> _What the task requires_:
Return every line below exactly.

> _Available records_:

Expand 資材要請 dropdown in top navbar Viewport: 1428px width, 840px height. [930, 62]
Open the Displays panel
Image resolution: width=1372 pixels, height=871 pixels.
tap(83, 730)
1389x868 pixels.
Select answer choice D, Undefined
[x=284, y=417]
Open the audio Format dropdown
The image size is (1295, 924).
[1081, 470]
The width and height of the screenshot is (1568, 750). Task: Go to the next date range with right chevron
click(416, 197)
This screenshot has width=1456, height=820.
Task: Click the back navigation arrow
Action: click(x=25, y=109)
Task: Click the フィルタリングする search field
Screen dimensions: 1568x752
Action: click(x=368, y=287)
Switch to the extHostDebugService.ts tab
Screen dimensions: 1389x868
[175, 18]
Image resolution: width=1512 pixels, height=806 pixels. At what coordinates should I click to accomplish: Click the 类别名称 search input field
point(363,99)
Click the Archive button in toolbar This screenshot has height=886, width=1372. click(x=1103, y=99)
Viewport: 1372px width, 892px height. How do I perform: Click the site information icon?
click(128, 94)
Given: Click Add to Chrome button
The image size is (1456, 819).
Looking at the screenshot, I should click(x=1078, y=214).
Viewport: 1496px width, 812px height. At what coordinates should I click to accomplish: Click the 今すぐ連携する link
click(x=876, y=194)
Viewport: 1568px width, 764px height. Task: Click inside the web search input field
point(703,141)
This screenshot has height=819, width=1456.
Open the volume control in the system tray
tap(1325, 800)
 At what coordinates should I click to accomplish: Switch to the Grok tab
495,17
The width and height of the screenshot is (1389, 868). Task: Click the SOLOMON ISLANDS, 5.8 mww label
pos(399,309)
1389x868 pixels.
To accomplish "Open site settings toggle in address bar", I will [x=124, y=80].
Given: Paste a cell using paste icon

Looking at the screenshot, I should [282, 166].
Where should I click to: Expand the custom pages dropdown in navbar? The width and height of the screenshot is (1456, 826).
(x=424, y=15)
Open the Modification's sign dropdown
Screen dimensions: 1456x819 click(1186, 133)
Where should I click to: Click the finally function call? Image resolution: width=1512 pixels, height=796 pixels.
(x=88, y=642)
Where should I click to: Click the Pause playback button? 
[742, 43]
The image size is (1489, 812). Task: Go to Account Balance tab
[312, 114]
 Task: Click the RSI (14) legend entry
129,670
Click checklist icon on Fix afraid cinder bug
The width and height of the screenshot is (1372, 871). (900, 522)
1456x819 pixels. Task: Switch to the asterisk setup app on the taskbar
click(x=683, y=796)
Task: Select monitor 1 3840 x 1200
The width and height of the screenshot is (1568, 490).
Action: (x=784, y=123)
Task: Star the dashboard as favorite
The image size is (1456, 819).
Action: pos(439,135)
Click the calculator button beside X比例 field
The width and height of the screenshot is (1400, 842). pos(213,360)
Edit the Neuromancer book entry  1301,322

> _Answer for this exercise_:
Expand 資材要請 dropdown in top navbar Viewport: 1428px width, 840px height. [930, 62]
Open the Displays panel
Image resolution: width=1372 pixels, height=871 pixels.
tap(83, 730)
1389x868 pixels.
Select answer choice D, Undefined
[x=284, y=417]
Open the audio Format dropdown
The image size is (1295, 924).
[1081, 470]
The width and height of the screenshot is (1568, 750). Task: Go to the next date range with right chevron
click(416, 197)
This screenshot has width=1456, height=820.
Task: Click the back navigation arrow
Action: click(x=25, y=109)
Task: Click the フィルタリングする search field
Screen dimensions: 1568x752
Action: click(x=368, y=287)
Switch to the extHostDebugService.ts tab
Screen dimensions: 1389x868
[175, 18]
Image resolution: width=1512 pixels, height=806 pixels. At what coordinates should I click to accomplish: Click the 类别名称 search input field
point(363,99)
Click the Archive button in toolbar This screenshot has height=886, width=1372. click(x=1103, y=99)
Viewport: 1372px width, 892px height. How do I perform: Click the site information icon?
click(128, 94)
Given: Click Add to Chrome button
The image size is (1456, 819).
Looking at the screenshot, I should click(x=1078, y=214).
Viewport: 1496px width, 812px height. At what coordinates should I click to accomplish: Click the 今すぐ連携する link
click(x=876, y=194)
Viewport: 1568px width, 764px height. Task: Click inside the web search input field
point(703,141)
This screenshot has height=819, width=1456.
Open the volume control in the system tray
tap(1325, 800)
 At what coordinates should I click to accomplish: Switch to the Grok tab
495,17
The width and height of the screenshot is (1389, 868). Task: Click the SOLOMON ISLANDS, 5.8 mww label
pos(399,309)
1389x868 pixels.
To accomplish "Open site settings toggle in address bar", I will [x=124, y=80].
Given: Paste a cell using paste icon

Looking at the screenshot, I should [282, 166].
Where should I click to: Expand the custom pages dropdown in navbar? The width and height of the screenshot is (1456, 826).
(x=424, y=15)
Open the Modification's sign dropdown
Screen dimensions: 1456x819 click(1186, 133)
Where should I click to: Click the finally function call? Image resolution: width=1512 pixels, height=796 pixels.
(x=88, y=642)
Where should I click to: Click the Pause playback button? 
[742, 43]
The image size is (1489, 812). Task: Go to Account Balance tab
[312, 114]
 Task: Click the RSI (14) legend entry
129,670
Click checklist icon on Fix afraid cinder bug
The width and height of the screenshot is (1372, 871). (900, 522)
1456x819 pixels. Task: Switch to the asterisk setup app on the taskbar
click(x=683, y=796)
Task: Select monitor 1 3840 x 1200
The width and height of the screenshot is (1568, 490).
Action: (x=784, y=123)
Task: Star the dashboard as favorite
The image size is (1456, 819).
Action: pos(439,135)
Click the calculator button beside X比例 field
The width and height of the screenshot is (1400, 842). pos(213,360)
Edit the Neuromancer book entry  1301,322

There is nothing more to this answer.